Task description: Please transcribe the data exactly, with nothing left out.

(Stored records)
______________________________
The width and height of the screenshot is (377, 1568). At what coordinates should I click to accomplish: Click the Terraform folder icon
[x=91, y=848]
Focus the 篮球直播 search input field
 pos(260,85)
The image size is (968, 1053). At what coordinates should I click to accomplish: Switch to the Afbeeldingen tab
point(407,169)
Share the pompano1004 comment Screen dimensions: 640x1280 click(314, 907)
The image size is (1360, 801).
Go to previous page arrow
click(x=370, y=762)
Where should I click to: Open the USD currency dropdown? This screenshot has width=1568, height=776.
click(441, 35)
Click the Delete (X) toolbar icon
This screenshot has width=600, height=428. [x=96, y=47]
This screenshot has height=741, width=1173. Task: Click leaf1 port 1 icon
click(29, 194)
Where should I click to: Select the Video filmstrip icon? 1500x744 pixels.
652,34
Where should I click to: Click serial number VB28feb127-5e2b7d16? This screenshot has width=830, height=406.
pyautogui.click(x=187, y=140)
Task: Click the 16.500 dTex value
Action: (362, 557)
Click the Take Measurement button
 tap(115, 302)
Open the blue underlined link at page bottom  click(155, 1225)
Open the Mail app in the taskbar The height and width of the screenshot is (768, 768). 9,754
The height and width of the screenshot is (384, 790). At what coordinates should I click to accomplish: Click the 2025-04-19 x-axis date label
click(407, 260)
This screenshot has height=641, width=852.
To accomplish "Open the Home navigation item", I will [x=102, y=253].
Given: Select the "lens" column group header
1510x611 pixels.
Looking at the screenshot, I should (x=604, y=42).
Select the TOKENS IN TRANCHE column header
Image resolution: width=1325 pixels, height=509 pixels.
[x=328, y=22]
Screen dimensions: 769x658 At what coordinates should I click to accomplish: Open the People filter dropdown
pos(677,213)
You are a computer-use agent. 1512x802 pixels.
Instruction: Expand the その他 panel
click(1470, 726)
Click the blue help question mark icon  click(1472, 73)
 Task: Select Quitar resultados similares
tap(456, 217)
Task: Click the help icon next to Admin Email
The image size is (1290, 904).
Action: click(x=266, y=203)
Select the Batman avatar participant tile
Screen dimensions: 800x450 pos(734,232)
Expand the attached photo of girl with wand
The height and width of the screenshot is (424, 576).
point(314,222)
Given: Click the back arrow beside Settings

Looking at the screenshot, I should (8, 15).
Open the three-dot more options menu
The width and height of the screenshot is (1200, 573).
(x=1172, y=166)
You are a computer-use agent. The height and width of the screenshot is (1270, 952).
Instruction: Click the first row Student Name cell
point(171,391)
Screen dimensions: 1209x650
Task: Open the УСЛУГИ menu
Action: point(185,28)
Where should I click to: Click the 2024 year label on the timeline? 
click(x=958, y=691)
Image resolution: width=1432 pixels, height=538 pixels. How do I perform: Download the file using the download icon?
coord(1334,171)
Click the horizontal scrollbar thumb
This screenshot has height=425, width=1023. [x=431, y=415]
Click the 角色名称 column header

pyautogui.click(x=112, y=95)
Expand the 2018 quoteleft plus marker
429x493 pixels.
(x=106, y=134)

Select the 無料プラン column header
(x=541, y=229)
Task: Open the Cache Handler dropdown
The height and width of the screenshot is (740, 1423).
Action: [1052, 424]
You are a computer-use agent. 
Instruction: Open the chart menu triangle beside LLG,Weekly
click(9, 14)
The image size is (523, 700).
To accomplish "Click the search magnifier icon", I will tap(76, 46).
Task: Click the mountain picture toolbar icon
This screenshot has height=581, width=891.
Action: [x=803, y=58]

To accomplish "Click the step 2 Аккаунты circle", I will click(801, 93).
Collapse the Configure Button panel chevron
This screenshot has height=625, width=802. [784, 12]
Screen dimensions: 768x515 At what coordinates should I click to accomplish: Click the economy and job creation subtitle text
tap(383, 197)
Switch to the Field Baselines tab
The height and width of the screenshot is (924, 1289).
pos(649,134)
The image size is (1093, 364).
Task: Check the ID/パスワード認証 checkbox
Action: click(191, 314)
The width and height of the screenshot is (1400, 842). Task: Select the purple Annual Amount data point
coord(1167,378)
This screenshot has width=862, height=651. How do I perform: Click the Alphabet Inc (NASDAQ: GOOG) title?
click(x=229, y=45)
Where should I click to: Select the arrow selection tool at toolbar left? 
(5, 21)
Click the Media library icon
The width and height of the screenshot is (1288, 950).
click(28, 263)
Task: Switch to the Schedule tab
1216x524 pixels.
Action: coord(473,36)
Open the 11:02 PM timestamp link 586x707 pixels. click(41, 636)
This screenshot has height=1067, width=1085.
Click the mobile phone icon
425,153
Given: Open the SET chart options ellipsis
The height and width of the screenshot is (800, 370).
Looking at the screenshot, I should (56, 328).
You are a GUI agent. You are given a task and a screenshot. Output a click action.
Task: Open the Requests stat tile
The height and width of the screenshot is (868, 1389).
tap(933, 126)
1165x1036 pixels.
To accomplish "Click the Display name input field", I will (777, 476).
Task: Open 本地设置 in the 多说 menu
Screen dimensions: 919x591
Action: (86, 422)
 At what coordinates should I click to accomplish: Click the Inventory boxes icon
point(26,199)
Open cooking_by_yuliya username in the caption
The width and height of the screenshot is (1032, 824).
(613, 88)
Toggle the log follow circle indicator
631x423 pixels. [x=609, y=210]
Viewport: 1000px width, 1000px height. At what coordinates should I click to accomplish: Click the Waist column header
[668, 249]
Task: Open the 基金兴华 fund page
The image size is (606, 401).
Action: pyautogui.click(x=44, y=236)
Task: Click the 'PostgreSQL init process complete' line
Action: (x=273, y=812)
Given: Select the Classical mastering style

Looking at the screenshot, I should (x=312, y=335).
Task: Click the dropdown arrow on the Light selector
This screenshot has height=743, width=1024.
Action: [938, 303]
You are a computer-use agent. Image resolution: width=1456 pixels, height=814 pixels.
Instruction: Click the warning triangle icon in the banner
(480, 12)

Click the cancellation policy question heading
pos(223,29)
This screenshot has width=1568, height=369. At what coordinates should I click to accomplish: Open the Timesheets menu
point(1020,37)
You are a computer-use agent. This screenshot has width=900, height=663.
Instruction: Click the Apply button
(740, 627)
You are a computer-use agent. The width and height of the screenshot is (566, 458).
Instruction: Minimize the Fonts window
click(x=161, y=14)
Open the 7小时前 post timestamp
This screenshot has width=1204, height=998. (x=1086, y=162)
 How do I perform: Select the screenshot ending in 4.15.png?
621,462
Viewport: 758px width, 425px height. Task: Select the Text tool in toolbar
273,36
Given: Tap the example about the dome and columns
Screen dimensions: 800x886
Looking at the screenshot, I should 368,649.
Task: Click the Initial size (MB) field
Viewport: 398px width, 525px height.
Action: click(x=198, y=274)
______________________________
Response:
The width and height of the screenshot is (377, 1568). At what coordinates should I click to accomplish: Click the Terraform folder icon
[x=91, y=848]
Focus the 篮球直播 search input field
 pos(260,85)
The image size is (968, 1053). At what coordinates should I click to accomplish: Switch to the Afbeeldingen tab
point(407,169)
Share the pompano1004 comment Screen dimensions: 640x1280 click(314, 907)
The image size is (1360, 801).
Go to previous page arrow
click(x=370, y=762)
Where should I click to: Open the USD currency dropdown? This screenshot has width=1568, height=776.
click(441, 35)
Click the Delete (X) toolbar icon
This screenshot has width=600, height=428. [x=96, y=47]
This screenshot has height=741, width=1173. Task: Click leaf1 port 1 icon
click(29, 194)
Where should I click to: Select the Video filmstrip icon? 1500x744 pixels.
652,34
Where should I click to: Click serial number VB28feb127-5e2b7d16? This screenshot has width=830, height=406.
pyautogui.click(x=187, y=140)
Task: Click the 16.500 dTex value
Action: (362, 557)
Click the Take Measurement button
 tap(115, 302)
Open the blue underlined link at page bottom  click(155, 1225)
Open the Mail app in the taskbar The height and width of the screenshot is (768, 768). 9,754
The height and width of the screenshot is (384, 790). At what coordinates should I click to accomplish: Click the 2025-04-19 x-axis date label
click(407, 260)
This screenshot has height=641, width=852.
To accomplish "Open the Home navigation item", I will [x=102, y=253].
Given: Select the "lens" column group header
1510x611 pixels.
Looking at the screenshot, I should (x=604, y=42).
Select the TOKENS IN TRANCHE column header
Image resolution: width=1325 pixels, height=509 pixels.
[x=328, y=22]
Screen dimensions: 769x658 At what coordinates should I click to accomplish: Open the People filter dropdown
pos(677,213)
You are a computer-use agent. 1512x802 pixels.
Instruction: Expand the その他 panel
click(1470, 726)
Click the blue help question mark icon  click(1472, 73)
 Task: Select Quitar resultados similares
tap(456, 217)
Task: Click the help icon next to Admin Email
The image size is (1290, 904).
Action: click(x=266, y=203)
Select the Batman avatar participant tile
Screen dimensions: 800x450 pos(734,232)
Expand the attached photo of girl with wand
The height and width of the screenshot is (424, 576).
point(314,222)
Given: Click the back arrow beside Settings

Looking at the screenshot, I should (8, 15).
Open the three-dot more options menu
The width and height of the screenshot is (1200, 573).
(x=1172, y=166)
You are a computer-use agent. The height and width of the screenshot is (1270, 952).
Instruction: Click the first row Student Name cell
point(171,391)
Screen dimensions: 1209x650
Task: Open the УСЛУГИ menu
Action: point(185,28)
Where should I click to: Click the 2024 year label on the timeline? 
click(x=958, y=691)
Image resolution: width=1432 pixels, height=538 pixels. How do I perform: Download the file using the download icon?
coord(1334,171)
Click the horizontal scrollbar thumb
This screenshot has height=425, width=1023. [x=431, y=415]
Click the 角色名称 column header

pyautogui.click(x=112, y=95)
Expand the 2018 quoteleft plus marker
429x493 pixels.
(x=106, y=134)

Select the 無料プラン column header
(x=541, y=229)
Task: Open the Cache Handler dropdown
The height and width of the screenshot is (740, 1423).
Action: [1052, 424]
You are a computer-use agent. 
Instruction: Open the chart menu triangle beside LLG,Weekly
click(9, 14)
The image size is (523, 700).
To accomplish "Click the search magnifier icon", I will tap(76, 46).
Task: Click the mountain picture toolbar icon
This screenshot has height=581, width=891.
Action: [x=803, y=58]

To accomplish "Click the step 2 Аккаунты circle", I will click(801, 93).
Collapse the Configure Button panel chevron
This screenshot has height=625, width=802. [784, 12]
Screen dimensions: 768x515 At what coordinates should I click to accomplish: Click the economy and job creation subtitle text
tap(383, 197)
Switch to the Field Baselines tab
The height and width of the screenshot is (924, 1289).
pos(649,134)
The image size is (1093, 364).
Task: Check the ID/パスワード認証 checkbox
Action: click(191, 314)
The width and height of the screenshot is (1400, 842). Task: Select the purple Annual Amount data point
coord(1167,378)
This screenshot has width=862, height=651. How do I perform: Click the Alphabet Inc (NASDAQ: GOOG) title?
click(x=229, y=45)
Where should I click to: Select the arrow selection tool at toolbar left? 
(5, 21)
Click the Media library icon
The width and height of the screenshot is (1288, 950).
click(28, 263)
Task: Switch to the Schedule tab
1216x524 pixels.
Action: coord(473,36)
Open the 11:02 PM timestamp link 586x707 pixels. click(41, 636)
This screenshot has height=1067, width=1085.
Click the mobile phone icon
425,153
Given: Open the SET chart options ellipsis
The height and width of the screenshot is (800, 370).
Looking at the screenshot, I should (56, 328).
You are a GUI agent. You are given a task and a screenshot. Output a click action.
Task: Open the Requests stat tile
The height and width of the screenshot is (868, 1389).
tap(933, 126)
1165x1036 pixels.
To accomplish "Click the Display name input field", I will (777, 476).
Task: Open 本地设置 in the 多说 menu
Screen dimensions: 919x591
Action: (86, 422)
 At what coordinates should I click to accomplish: Click the Inventory boxes icon
point(26,199)
Open cooking_by_yuliya username in the caption
The width and height of the screenshot is (1032, 824).
(613, 88)
Toggle the log follow circle indicator
631x423 pixels. [x=609, y=210]
Viewport: 1000px width, 1000px height. At what coordinates should I click to accomplish: Click the Waist column header
[668, 249]
Task: Open the 基金兴华 fund page
The image size is (606, 401).
Action: pyautogui.click(x=44, y=236)
Task: Click the 'PostgreSQL init process complete' line
Action: (x=273, y=812)
Given: Select the Classical mastering style

Looking at the screenshot, I should (x=312, y=335).
Task: Click the dropdown arrow on the Light selector
This screenshot has height=743, width=1024.
Action: [938, 303]
You are a computer-use agent. Image resolution: width=1456 pixels, height=814 pixels.
Instruction: Click the warning triangle icon in the banner
(480, 12)

Click the cancellation policy question heading
pos(223,29)
This screenshot has width=1568, height=369. At what coordinates should I click to accomplish: Open the Timesheets menu
point(1020,37)
You are a computer-use agent. This screenshot has width=900, height=663.
Instruction: Click the Apply button
(740, 627)
You are a computer-use agent. The width and height of the screenshot is (566, 458).
Instruction: Minimize the Fonts window
click(x=161, y=14)
Open the 7小时前 post timestamp
This screenshot has width=1204, height=998. (x=1086, y=162)
 How do I perform: Select the screenshot ending in 4.15.png?
621,462
Viewport: 758px width, 425px height. Task: Select the Text tool in toolbar
273,36
Given: Tap the example about the dome and columns
Screen dimensions: 800x886
Looking at the screenshot, I should 368,649.
Task: Click the Initial size (MB) field
Viewport: 398px width, 525px height.
Action: click(x=198, y=274)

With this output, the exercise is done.